The policy specifies no clock sync policies for non-notary nodes. Notaries verify that their local clock is reading a time within the specified time window on a transaction (which is optional and can be open-ended) and they only sign if the time matches. In a BFT fault tolerant notary, a node that drifts out of alignment with the rest may refuse to sign a transaction that the others would sign - this is treated as a fault and the BFT algorithms will automatically work around it.

Due to the complexities inherent in synchronising to leap-smeared UTC (non default NTP setups etc), other types of nodes may use arbitrary clock synchronisation systems including no synchronisation. If such nodes are building transactions that use time windows they may experience notarisation failures if their drift becomes greater than the size of the window. Some use cases may not require transaction timestamps at all and imposing arduous sync requirements on those nodes would be unnecessary.

3 Time zone data

In an ideal world people would tell the time using nanoseconds since the UNIX epoch, like all good programmers do.

In the real world business agreements specify times and dates in local timezones. Those timezone definitions may change at short notice due to political decisions, adjust for daylight savings, skip days, be offsets from GMT in half-hours instead of hours, specify dates using “years in the current reign of the Emperor” and many other inconvenient things. If you haven’t yet encountered the myriad ways the world tries to collectively stab programmers in the back using timezones this entertaining video goes into the details. As Corda is designed to bring different entities into agreement on the state of business affairs, agreement on how to interpret timezones is required. The Corda attachments feature is ideal for this and as part of integrating the Deterministic JVM work we will look at loading timezone data from attachments. That takes care of “what set of timezones were in effect when this transaction was made” but doesn’t help you with actually building new transactions.

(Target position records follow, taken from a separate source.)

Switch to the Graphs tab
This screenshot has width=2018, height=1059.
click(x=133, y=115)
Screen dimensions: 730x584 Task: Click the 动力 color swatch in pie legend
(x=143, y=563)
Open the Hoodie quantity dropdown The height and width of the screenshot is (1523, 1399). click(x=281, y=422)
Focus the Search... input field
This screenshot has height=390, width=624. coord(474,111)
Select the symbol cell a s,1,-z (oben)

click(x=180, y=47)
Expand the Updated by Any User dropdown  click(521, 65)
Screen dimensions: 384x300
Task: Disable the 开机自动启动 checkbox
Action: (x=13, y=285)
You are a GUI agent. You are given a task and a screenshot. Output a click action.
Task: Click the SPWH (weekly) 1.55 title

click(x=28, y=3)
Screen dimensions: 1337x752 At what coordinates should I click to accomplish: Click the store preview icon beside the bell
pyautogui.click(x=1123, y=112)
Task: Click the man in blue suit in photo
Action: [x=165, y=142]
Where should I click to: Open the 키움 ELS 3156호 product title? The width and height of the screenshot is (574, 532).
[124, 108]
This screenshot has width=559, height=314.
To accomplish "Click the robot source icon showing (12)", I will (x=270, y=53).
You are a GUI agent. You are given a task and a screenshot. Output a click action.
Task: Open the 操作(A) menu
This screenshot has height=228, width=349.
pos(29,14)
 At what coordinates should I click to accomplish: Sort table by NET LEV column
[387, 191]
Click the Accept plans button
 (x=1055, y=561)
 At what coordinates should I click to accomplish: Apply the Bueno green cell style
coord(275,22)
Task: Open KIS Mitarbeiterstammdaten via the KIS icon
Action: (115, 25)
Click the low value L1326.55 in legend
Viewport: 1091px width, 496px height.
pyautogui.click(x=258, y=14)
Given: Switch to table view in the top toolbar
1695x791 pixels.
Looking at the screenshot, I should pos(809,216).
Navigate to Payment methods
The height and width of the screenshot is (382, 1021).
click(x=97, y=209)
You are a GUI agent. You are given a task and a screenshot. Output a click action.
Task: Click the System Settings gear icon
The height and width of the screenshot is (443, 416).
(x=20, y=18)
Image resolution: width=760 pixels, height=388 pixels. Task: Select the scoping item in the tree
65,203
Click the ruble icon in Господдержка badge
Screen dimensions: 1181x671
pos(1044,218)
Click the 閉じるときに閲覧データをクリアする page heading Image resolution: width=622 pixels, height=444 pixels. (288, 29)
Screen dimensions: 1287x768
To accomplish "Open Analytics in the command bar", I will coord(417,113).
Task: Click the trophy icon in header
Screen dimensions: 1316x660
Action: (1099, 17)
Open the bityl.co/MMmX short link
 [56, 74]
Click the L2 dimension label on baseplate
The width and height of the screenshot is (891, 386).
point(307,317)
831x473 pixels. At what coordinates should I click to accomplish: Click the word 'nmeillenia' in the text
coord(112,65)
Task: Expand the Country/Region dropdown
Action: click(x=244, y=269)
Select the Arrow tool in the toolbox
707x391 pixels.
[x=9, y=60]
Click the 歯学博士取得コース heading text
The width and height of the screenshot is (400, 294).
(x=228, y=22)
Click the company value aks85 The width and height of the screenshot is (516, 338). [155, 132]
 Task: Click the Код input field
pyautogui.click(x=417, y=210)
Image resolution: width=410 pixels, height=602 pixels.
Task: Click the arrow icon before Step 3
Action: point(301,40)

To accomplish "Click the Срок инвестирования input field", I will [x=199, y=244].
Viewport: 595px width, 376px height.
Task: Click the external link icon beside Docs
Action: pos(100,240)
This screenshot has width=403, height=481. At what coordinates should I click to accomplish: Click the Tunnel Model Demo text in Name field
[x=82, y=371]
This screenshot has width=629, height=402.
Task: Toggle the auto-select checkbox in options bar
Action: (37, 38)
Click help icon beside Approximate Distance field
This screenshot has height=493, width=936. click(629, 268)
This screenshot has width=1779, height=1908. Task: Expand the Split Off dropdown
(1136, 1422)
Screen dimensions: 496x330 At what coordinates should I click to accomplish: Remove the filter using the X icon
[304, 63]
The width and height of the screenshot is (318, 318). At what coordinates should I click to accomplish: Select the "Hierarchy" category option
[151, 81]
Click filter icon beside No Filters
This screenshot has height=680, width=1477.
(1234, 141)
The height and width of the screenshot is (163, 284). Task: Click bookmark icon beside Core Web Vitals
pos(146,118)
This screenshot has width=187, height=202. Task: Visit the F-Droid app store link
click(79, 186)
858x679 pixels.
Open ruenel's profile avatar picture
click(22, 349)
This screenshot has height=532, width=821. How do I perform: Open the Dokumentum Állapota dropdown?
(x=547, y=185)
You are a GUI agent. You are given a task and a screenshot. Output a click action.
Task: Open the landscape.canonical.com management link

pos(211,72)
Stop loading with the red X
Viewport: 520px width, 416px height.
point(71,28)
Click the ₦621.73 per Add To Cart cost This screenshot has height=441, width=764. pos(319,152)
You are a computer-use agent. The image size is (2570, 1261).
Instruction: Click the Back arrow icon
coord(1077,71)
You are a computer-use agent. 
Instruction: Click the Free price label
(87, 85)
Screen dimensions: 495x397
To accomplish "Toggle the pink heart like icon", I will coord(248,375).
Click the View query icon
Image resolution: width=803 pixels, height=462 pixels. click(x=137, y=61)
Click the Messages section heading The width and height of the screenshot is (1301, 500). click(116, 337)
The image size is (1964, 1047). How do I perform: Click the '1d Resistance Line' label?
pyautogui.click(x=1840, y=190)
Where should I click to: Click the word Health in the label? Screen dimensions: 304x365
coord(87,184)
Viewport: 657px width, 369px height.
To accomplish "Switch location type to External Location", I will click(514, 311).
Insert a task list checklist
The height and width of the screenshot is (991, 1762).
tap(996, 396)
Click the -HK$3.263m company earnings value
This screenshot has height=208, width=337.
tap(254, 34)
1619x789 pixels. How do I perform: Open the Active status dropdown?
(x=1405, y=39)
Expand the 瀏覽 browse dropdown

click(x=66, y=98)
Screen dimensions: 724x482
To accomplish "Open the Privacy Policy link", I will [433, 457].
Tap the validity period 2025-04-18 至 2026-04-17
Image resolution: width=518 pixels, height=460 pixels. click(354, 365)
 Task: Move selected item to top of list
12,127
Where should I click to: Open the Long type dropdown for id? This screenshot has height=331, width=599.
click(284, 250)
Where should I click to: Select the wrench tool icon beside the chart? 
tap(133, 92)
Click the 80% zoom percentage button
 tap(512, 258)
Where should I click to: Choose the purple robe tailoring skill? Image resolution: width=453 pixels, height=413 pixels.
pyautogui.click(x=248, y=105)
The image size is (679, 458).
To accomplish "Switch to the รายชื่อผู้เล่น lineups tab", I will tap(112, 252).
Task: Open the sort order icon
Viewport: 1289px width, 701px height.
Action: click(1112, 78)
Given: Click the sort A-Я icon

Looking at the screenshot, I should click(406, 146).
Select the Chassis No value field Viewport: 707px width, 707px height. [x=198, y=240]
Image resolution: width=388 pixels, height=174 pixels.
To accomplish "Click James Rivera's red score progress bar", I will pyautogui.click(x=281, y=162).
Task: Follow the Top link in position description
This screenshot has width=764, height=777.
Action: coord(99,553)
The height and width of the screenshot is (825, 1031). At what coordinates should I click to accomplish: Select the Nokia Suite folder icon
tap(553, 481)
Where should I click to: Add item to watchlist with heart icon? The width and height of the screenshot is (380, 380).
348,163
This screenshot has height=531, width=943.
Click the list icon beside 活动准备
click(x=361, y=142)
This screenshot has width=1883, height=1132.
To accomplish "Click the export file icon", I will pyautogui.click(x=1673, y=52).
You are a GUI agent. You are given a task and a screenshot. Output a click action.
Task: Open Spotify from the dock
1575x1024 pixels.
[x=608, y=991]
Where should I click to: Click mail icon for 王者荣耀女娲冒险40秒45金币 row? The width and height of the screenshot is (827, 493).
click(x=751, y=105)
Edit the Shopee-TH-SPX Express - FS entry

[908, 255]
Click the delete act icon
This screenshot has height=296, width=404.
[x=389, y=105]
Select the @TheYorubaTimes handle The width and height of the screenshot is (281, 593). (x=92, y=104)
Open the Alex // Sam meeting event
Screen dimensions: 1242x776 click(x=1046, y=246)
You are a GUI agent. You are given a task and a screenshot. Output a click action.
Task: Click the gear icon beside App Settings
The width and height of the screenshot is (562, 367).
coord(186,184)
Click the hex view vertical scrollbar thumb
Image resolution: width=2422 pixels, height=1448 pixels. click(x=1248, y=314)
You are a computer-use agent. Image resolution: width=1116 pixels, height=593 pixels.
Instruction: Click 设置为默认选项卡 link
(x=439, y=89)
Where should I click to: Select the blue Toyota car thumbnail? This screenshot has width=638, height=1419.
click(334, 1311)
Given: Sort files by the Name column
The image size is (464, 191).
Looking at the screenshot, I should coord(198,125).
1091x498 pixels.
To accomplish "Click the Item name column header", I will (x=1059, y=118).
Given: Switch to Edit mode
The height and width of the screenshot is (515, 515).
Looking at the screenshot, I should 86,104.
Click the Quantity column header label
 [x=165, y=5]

This should be a feature of the platform and the zone operator can act as an oracle for this data, as it simply involves propagating IANA tzdata across the network.

4 Possible future evolutions

  1. Notary clock sync may be made more aggressive to enable “trading venue” classifications under MiFiD 2.
  2. tzdata distribution endpoints may be specified.
  3. NTP’s peer to peer mode and time signing features may be researched as a way to spread a secure time feed through the peer-to-peer network, using either clubs or as part of the peer handshaking mechanism.